3. How You Communicate

  • Timing patterns (morning/night, weekday/weekend)
  • Volume and style
  • Initiator vs responder tendency
  • Thread depth and engagement style

4. What You Work With

  • Tools in active use
  • Platforms confirmed
  • Services they pay for

5. Life Signals

  • Travel patterns
  • Lifestyle indicators
  • Interests detected

Closing

End with what this enables:

"I'll use all of this to personalize how I help you. When you ask me to draft an email, I'll match your voice. When you mention a contact, I'll know the context. When you need something, I'll understand where you're coming from."

Wow Moment Techniques

The "I Noticed" Pattern

Frame discoveries as observations:

  • "I noticed you travel a lot—there are flight confirmations from 6 different trips this year."
  • "I noticed your Acme colleagues are your most active cluster—but there's a BigCorp group you still stay in touch with."

The "Interesting..." Pattern

For surprising findings:

  • "Interesting: your most consistent contact over 2 years isn't someone you've emailed recently."
  • "Interesting: Tuesday is your heaviest email day by far."

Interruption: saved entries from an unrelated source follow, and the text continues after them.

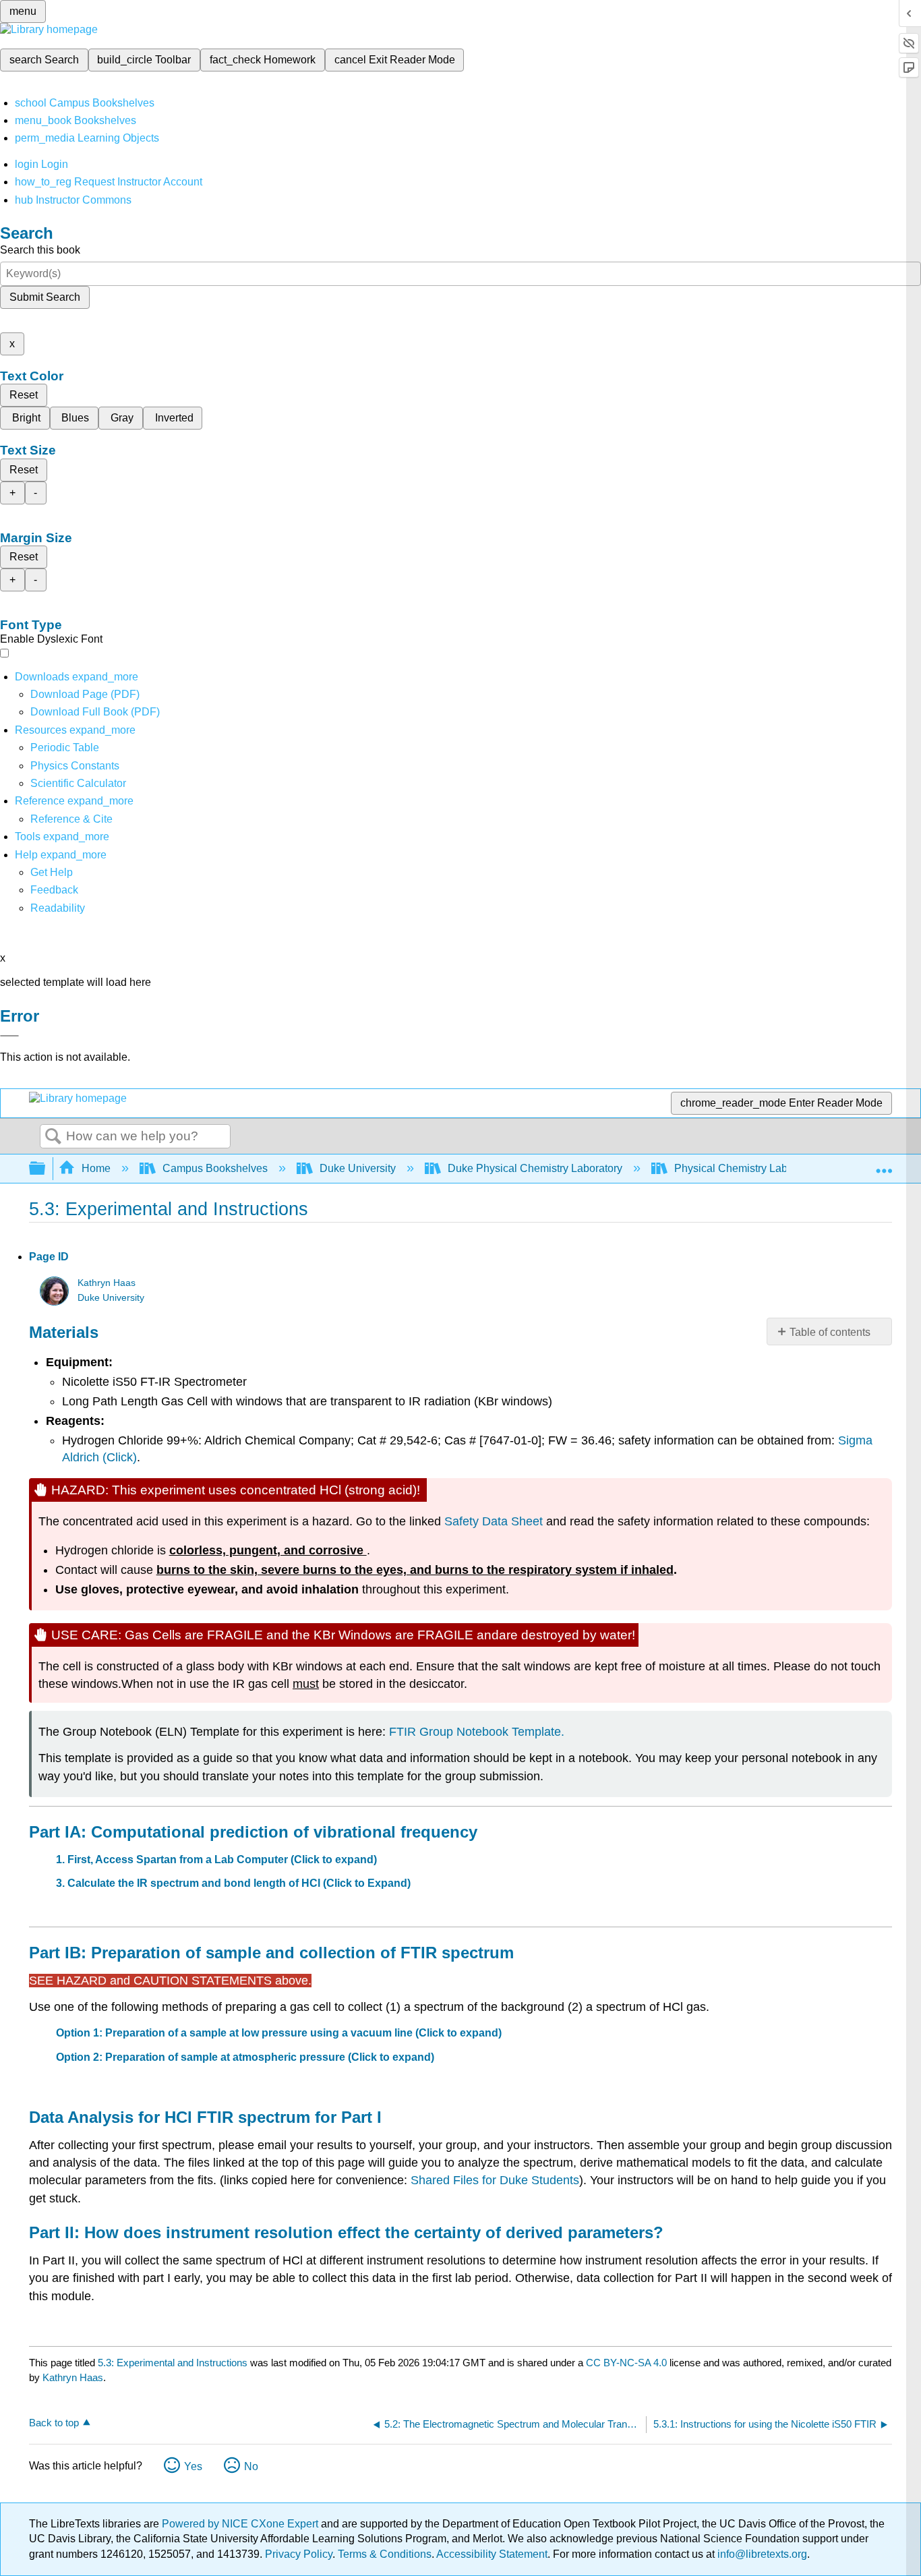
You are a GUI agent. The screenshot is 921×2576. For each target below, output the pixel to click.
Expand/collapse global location (884, 1164)
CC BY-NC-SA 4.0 (626, 2362)
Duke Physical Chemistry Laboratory (535, 1168)
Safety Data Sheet (495, 1521)
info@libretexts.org (761, 2554)
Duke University (357, 1168)
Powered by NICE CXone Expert (241, 2523)
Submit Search (44, 297)
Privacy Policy (298, 2554)
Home (96, 1168)
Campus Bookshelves (215, 1168)
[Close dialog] (9, 1035)
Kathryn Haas (107, 1283)
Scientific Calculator (78, 783)
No (251, 2466)
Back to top (54, 2422)
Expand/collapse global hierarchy (46, 1169)
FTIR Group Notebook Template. (476, 1731)
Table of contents (830, 1332)
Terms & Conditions (385, 2554)
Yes (193, 2466)
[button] (54, 890)
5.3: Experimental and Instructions (172, 2362)
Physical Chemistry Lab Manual (750, 1168)
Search (53, 1136)
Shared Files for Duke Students (495, 2180)
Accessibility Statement (491, 2554)
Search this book (40, 250)
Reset (23, 395)
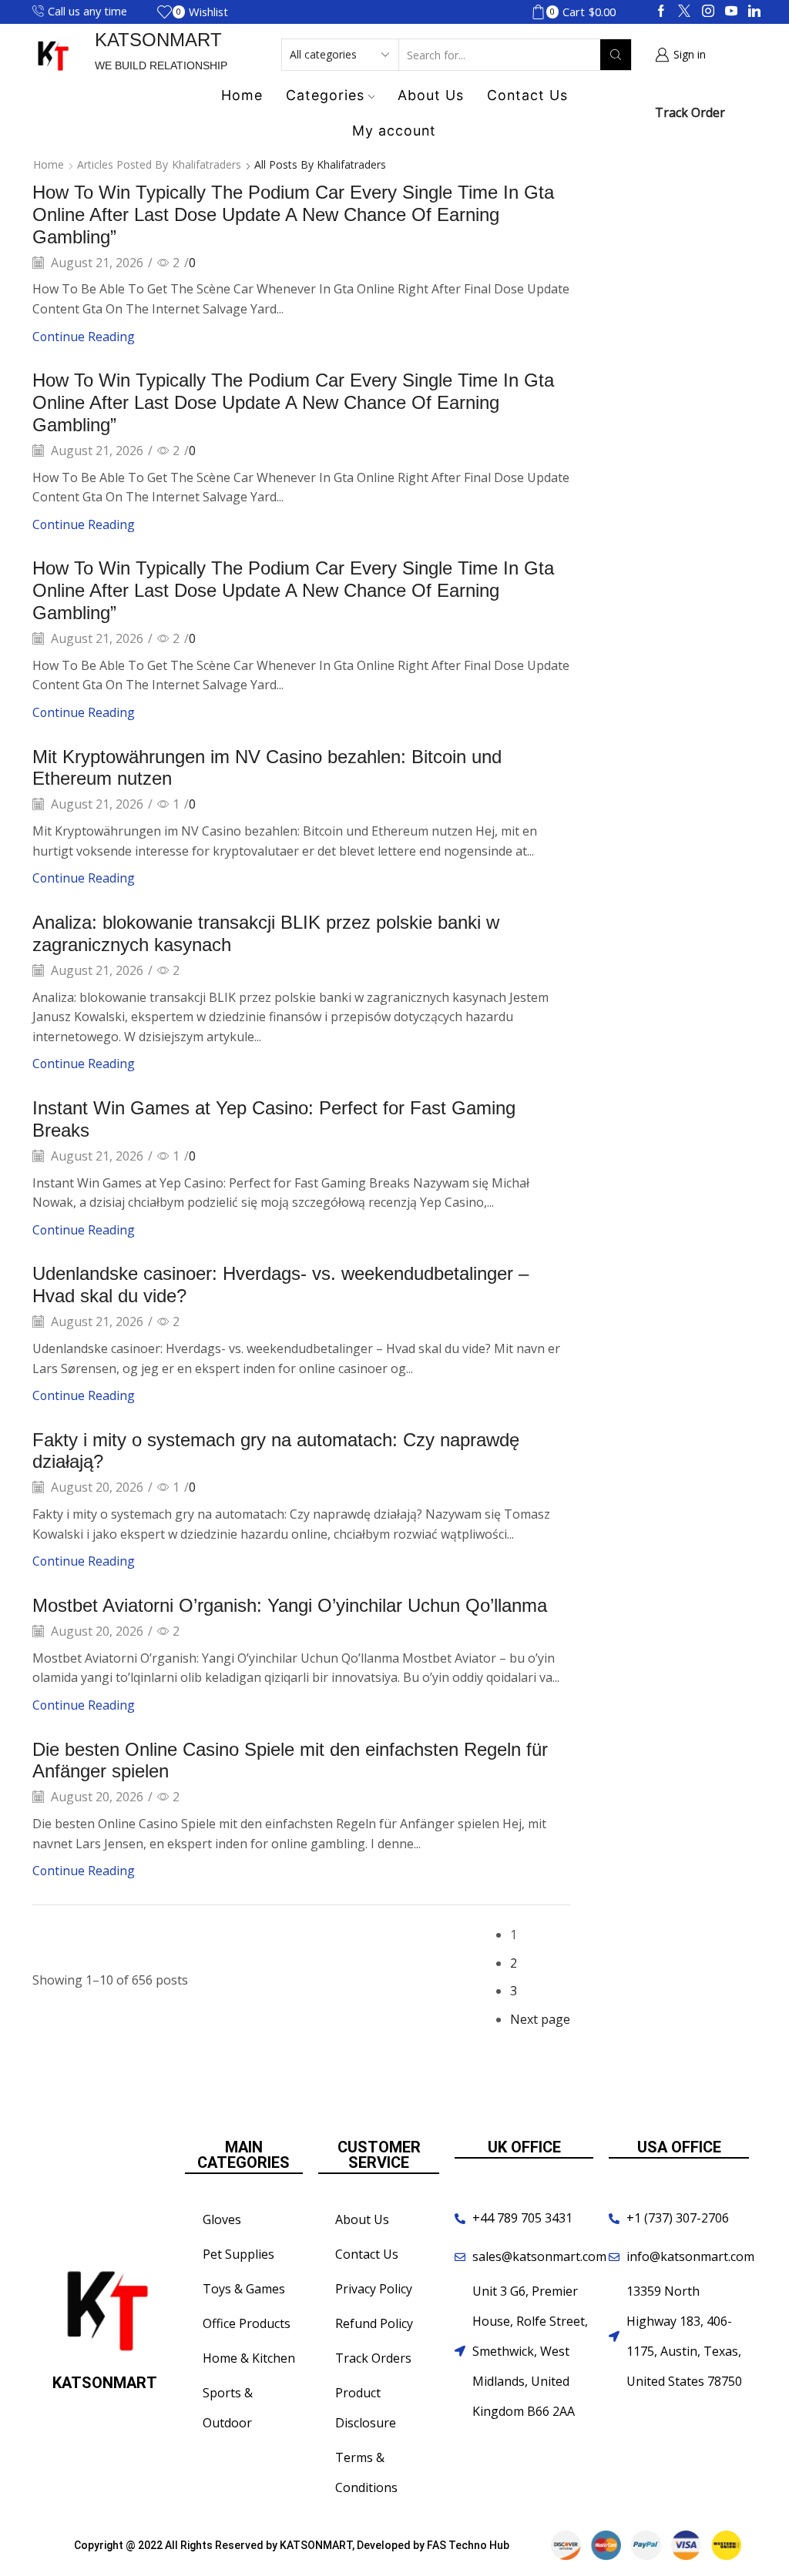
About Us (431, 95)
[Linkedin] (754, 11)
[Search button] (615, 54)
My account (394, 130)
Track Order (690, 112)
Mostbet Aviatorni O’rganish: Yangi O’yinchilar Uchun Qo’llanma (289, 1605)
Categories (325, 95)
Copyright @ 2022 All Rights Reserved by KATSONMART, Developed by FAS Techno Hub (291, 2545)
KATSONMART (158, 39)
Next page (540, 2019)
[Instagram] (708, 11)
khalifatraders (206, 164)
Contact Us (527, 95)
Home (242, 95)
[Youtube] (731, 11)
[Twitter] (684, 11)
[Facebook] (661, 11)
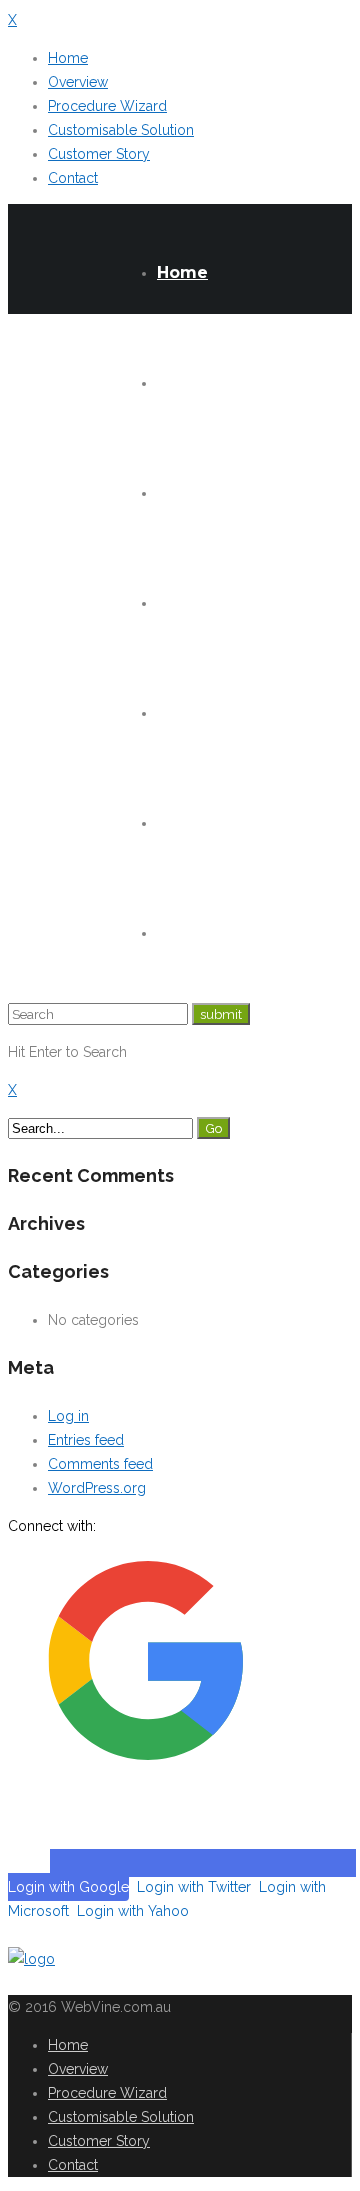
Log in (68, 1416)
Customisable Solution (121, 130)
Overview (78, 82)
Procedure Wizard (107, 106)
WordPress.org (97, 1488)
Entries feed (86, 1440)
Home (68, 58)
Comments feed (100, 1464)
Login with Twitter (194, 1887)
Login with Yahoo (133, 1911)
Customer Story (99, 154)
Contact (73, 178)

The "You Might Not Know" Pattern

For insights the user hasn't consciously noticed:

  • "You might not realize, but you're much more of an initiator than a responder—you start 65% of your email threads."
  • "You might not have noticed that you haven't emailed [dormant contact] in 8 months, even though you exchanged 40 emails over a year."

What NOT to Say

Don't Be Creepy

  • Don't list every category discovered ("I found your banking, health insurance, legal correspondence...")
  • Don't quote specific email content unless directly relevant
  • Don't speculate about personal matters ("It looks like you might be going through...")

Don't Overwhelm

  • Don't list every contact
  • Don't enumerate every discovery category
  • Don't present every behavioral metric

Don't Judge

  • Don't comment on email volume as "too much" or "too little"
  • Don't judge timing patterns as unhealthy
  • Don't make assumptions about what patterns mean

Handling Sensitive Discoveries

If You Found Health-Related Emails

Don't mention unless clearly relevant. If you must:
"I also noticed some healthcare provider communications—I won't share details, but I've noted your providers in case that's useful for scheduling."

If You Found Legal/Financial Issues

Keep it general:
"Your financial picture spans a few different institutions and services."
NOT: "I see you have a mortgage, two credit cards, and a Coinbase account with recent transactions."

If Timeline Shows Difficult Events

Be matter-of-fact, not sympathetic:
"It looks like you changed jobs in March 2024."
NOT: "I see you may have lost your job—that must have been hard."

If Dormant Contacts Might Be Estranged

Present without assumption:
"[Name] was in your top contacts but hasn't been active in 10 months."
NOT: "You seem to have lost touch with [Name]—want to reconnect?"

Sample Opening

"Here's what I learned about you from your inbox:

Your email life revolves around three worlds: your current team at Acme (12 people), lingering connections from BigCorp (8 people you've stayed in touch with), and a tight crew of friends who've been consistent for years.

Sarah Chen is your strongest email relationship—not because you email her most often, but because you've been consistently in touch for over 2 years with real back-and-forth conversations. You're a morning person who tends to start conversations rather than just respond, and you're active in about 15 different tools and services.

I also found some things that surprised me: you have 4 contacts who used to be important but have gone quiet—people worth reconnecting with. And your Tuesday email volume is 3x your Friday volume, which suggests you front-load your week.

All of this goes into how I understand you going forward."